Exercise objective: Reproduce the entire text below about Dale Shewalter's 1983 Specialized Expedition word for word, with no changes.

08 August 2024

Just about a bike (but really about a friend): Dale Shewalter's 1983 Specialized Expedition

I was first introduced to Dale Shewalter in 1993. His sixth grade classroom was located two doors down the hall from the room where I was about to start my student teaching, in fifth grade, with the legendary Grant "Brad" Gerver at Weitzel Elementary School in January of that year.  The always gregarious Gerver was great about taking me around and introducing me, right away, to everyone that I would be working with, and Dale's room was one of the first stops on my first-day tour. 

Having grown up in a multigenerational family of teachers, I immediately recognized Dale as a teacher's-teacher, cut from the same bolt of no-nonsense but ever-compassionate fabric that my mom, grandmother, great-aunt, and great-grandmother had likewise each been hewn from.  Naturally, I liked him right away. And it was my great good fortune that we were able to remain friends for years, long after I completed my student teaching, well into my own career as a professional educator.

I bought this bike from Dale in 1997. He had purchased it new in 1983.  It's a Specialized Expedition road touring bicycle, designed and built to be ridden intentionally heavy-laden over long lonesome distances.  By Dale's own admission, despite being an avid horseman at heart, he nevertheless rode it far and wide in his younger days, bivouacking out of it's panniers in forests and deserts, inside dark box culverts and upon photogenic mountain tops all around the western U.S. "Only crashed it loaded a couple times," he told me, pointing at the scuff on the right brake lever, on the day I drove out to his humble horse-property north of Flagstaff to pick it up.

(Stored items from a collection)
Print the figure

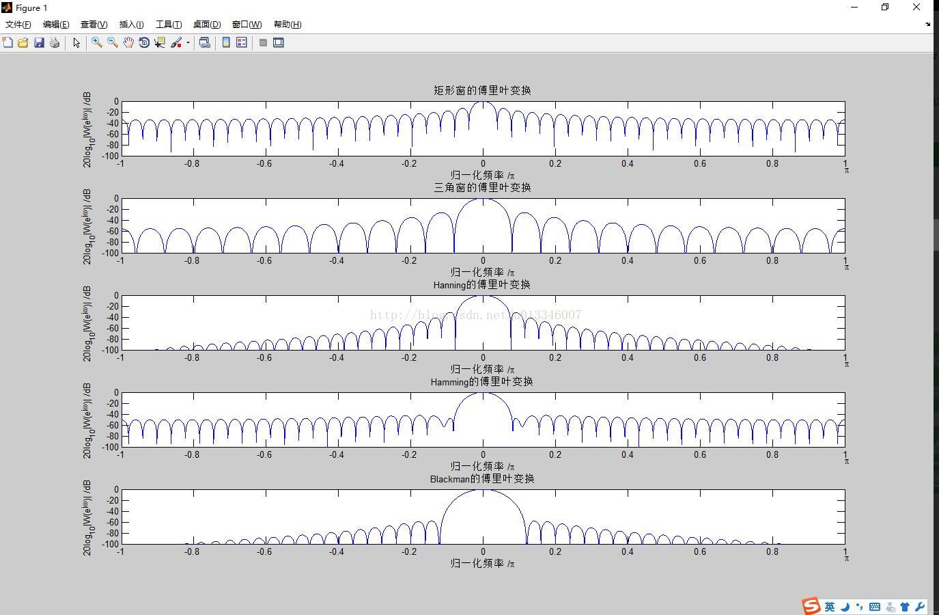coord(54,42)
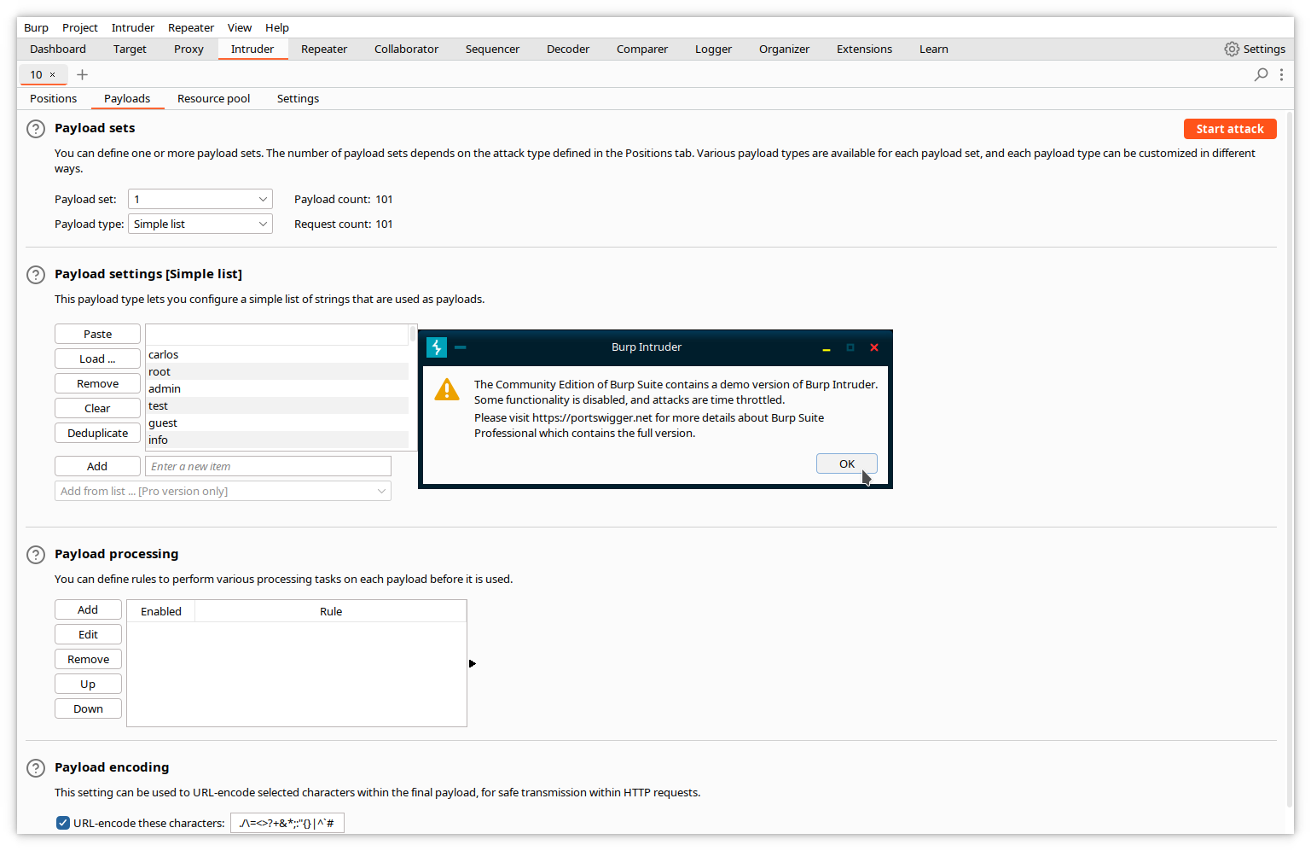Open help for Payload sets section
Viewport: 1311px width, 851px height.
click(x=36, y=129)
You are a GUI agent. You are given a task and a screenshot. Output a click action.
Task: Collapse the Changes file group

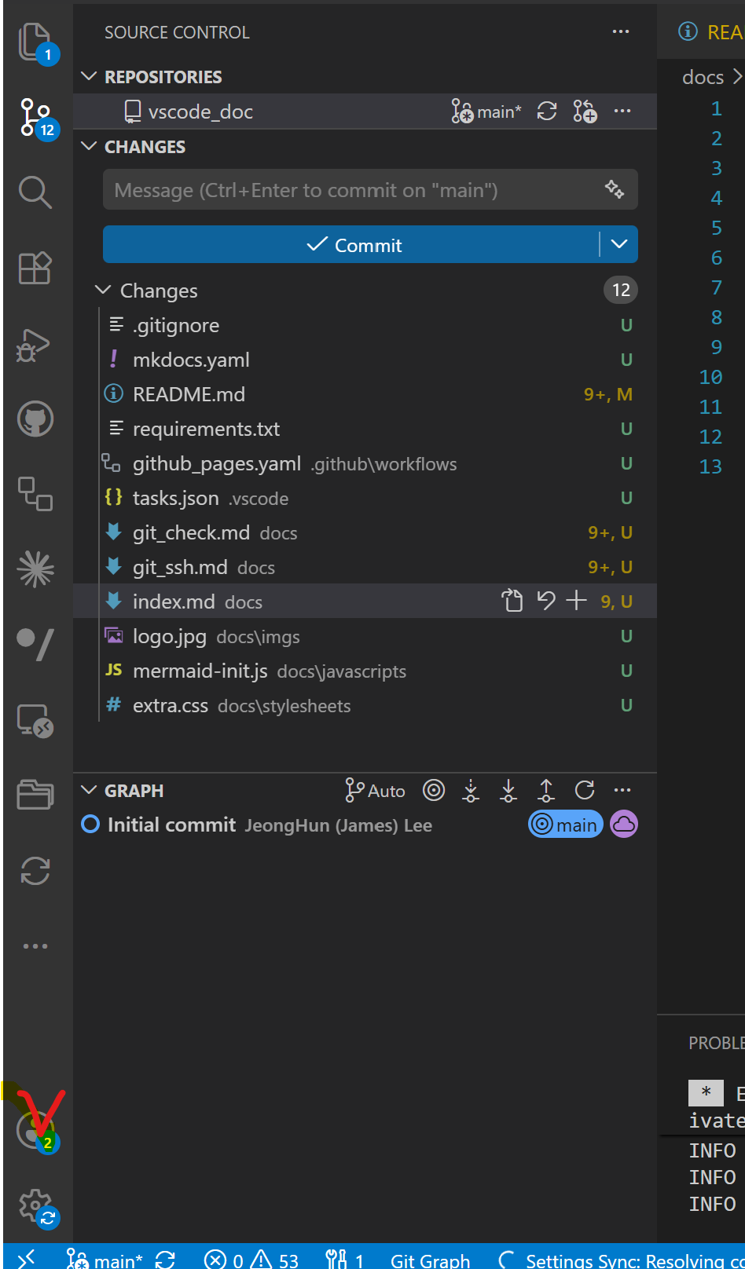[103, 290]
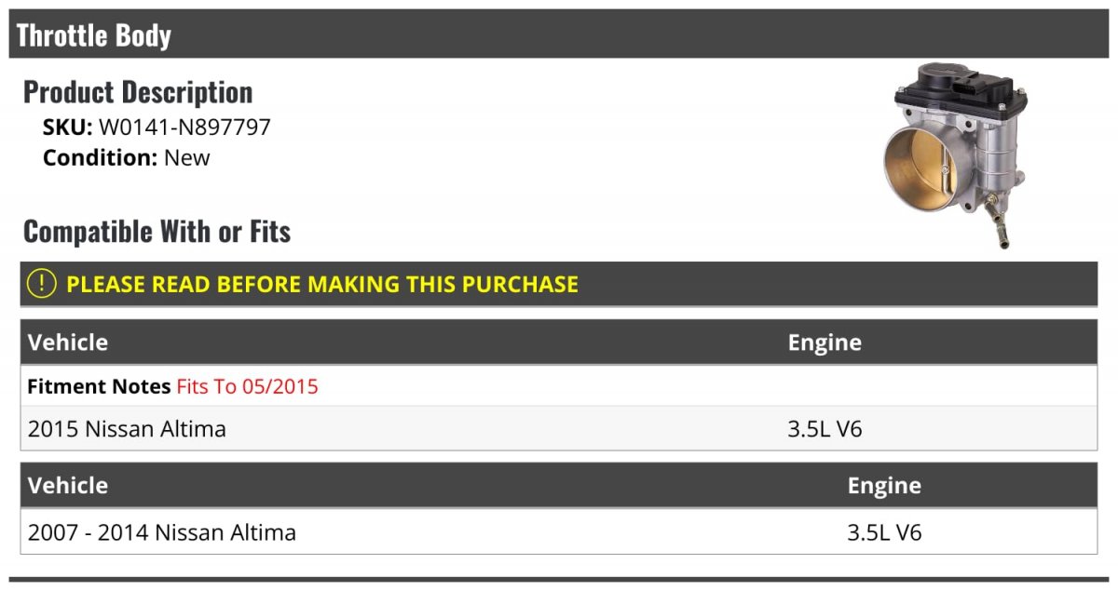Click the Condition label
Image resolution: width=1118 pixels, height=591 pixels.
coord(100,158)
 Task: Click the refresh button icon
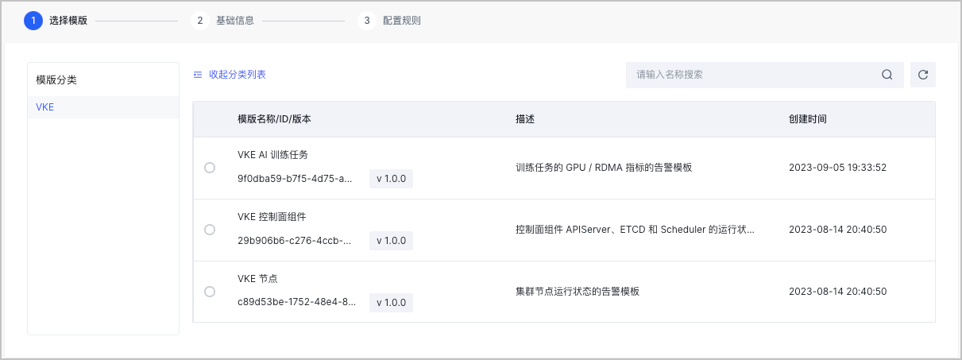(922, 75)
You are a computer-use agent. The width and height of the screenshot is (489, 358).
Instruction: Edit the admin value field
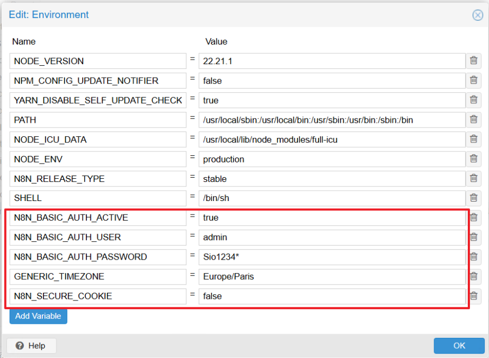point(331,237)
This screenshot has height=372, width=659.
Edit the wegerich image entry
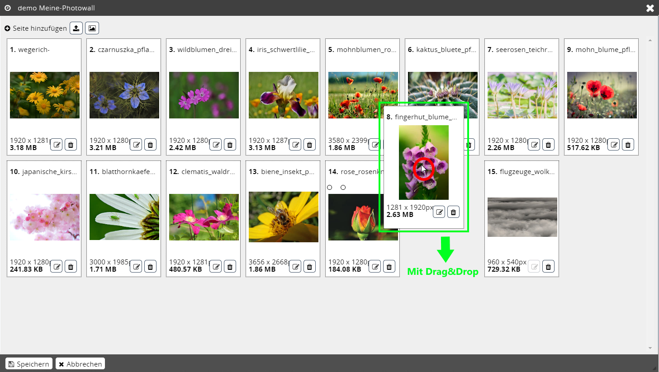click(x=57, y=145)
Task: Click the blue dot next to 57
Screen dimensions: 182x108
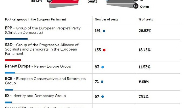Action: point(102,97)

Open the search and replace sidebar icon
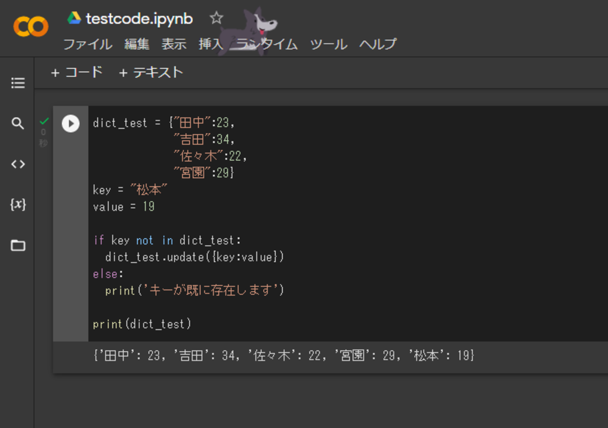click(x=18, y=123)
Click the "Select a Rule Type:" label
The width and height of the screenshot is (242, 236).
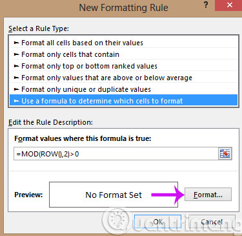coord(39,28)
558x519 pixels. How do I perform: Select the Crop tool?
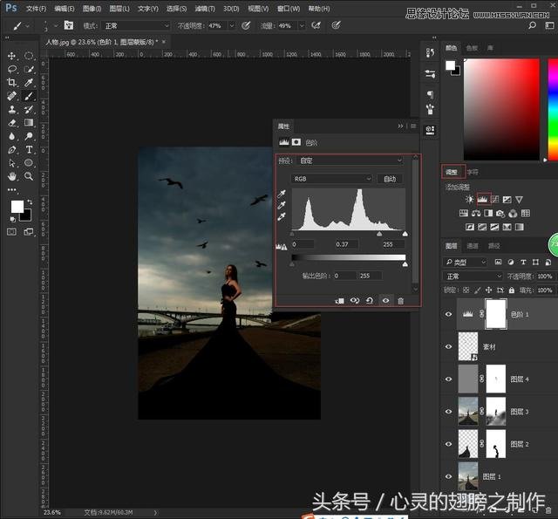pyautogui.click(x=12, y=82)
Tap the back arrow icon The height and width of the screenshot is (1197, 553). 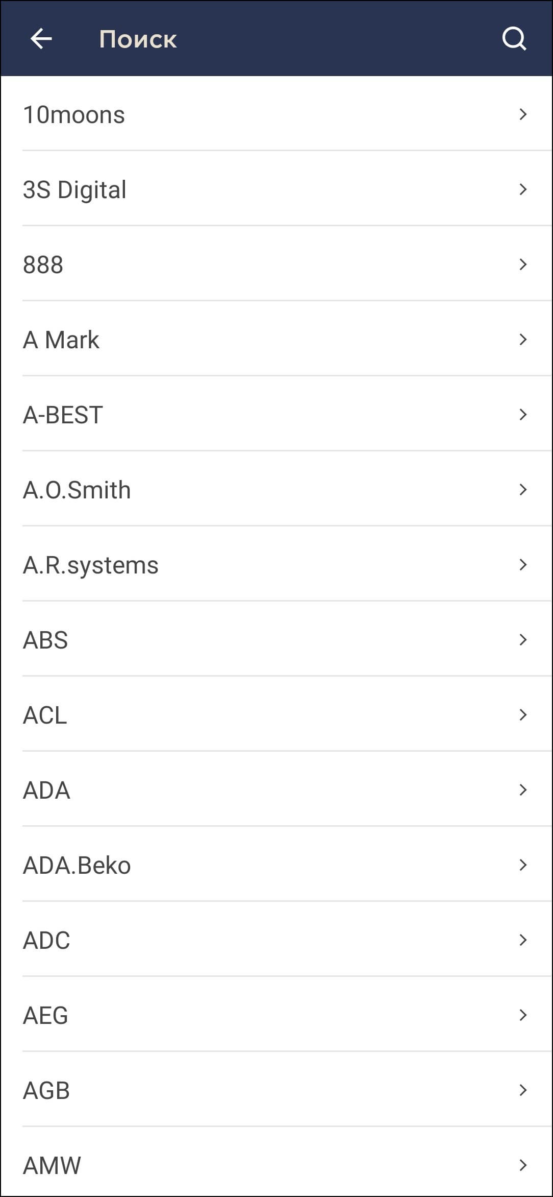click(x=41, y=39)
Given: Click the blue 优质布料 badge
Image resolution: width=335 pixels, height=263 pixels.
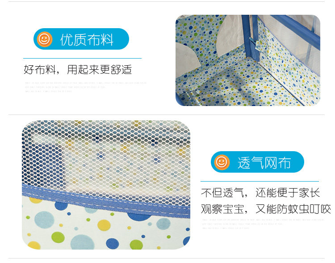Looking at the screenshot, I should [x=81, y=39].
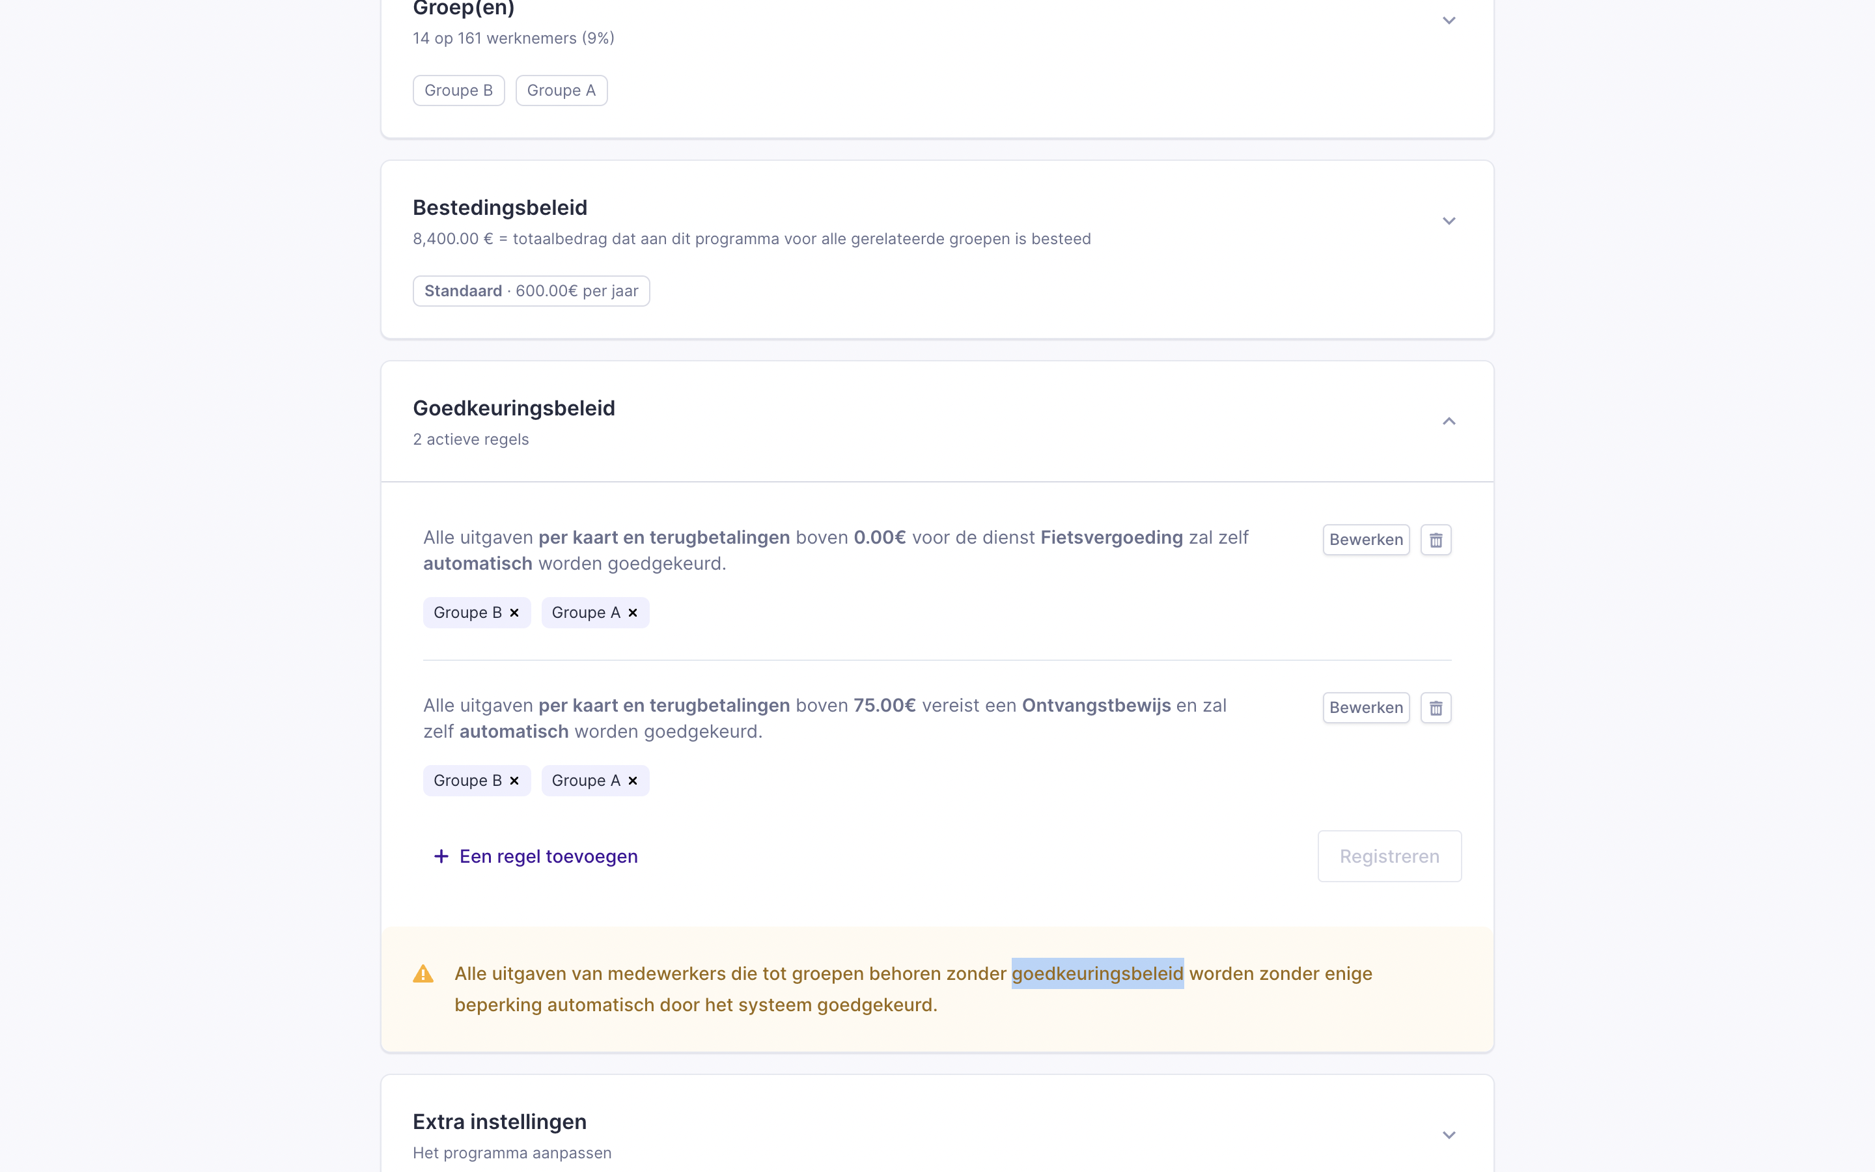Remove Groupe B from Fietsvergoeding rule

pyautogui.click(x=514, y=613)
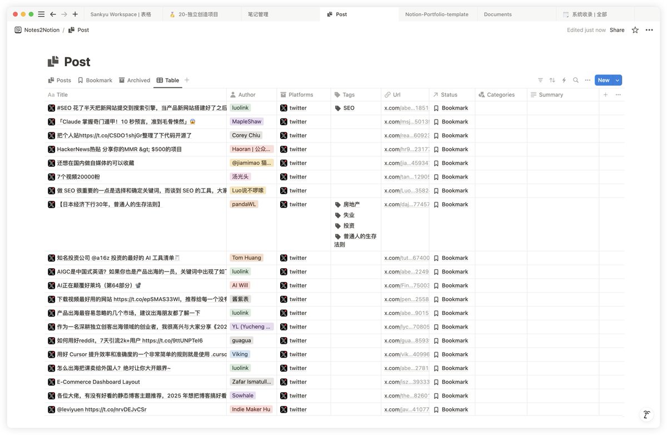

Result of the exercise:
08 August 2024

Just about a bike (but really about a friend): Dale Shewalter's 1983 Specialized Expedition

I was first introduced to Dale Shewalter in 1993. His sixth grade classroom was located two doors down the hall from the room where I was about to start my student teaching, in fifth grade, with the legendary Grant "Brad" Gerver at Weitzel Elementary School in January of that year.  The always gregarious Gerver was great about taking me around and introducing me, right away, to everyone that I would be working with, and Dale's room was one of the first stops on my first-day tour. 

Having grown up in a multigenerational family of teachers, I immediately recognized Dale as a teacher's-teacher, cut from the same bolt of no-nonsense but ever-compassionate fabric that my mom, grandmother, great-aunt, and great-grandmother had likewise each been hewn from.  Naturally, I liked him right away. And it was my great good fortune that we were able to remain friends for years, long after I completed my student teaching, well into my own career as a professional educator.

I bought this bike from Dale in 1997. He had purchased it new in 1983.  It's a Specialized Expedition road touring bicycle, designed and built to be ridden intentionally heavy-laden over long lonesome distances.  By Dale's own admission, despite being an avid horseman at heart, he nevertheless rode it far and wide in his younger days, bivouacking out of it's panniers in forests and deserts, inside dark box culverts and upon photogenic mountain tops all around the western U.S. "Only crashed it loaded a couple times," he told me, pointing at the scuff on the right brake lever, on the day I drove out to his humble horse-property north of Flagstaff to pick it up.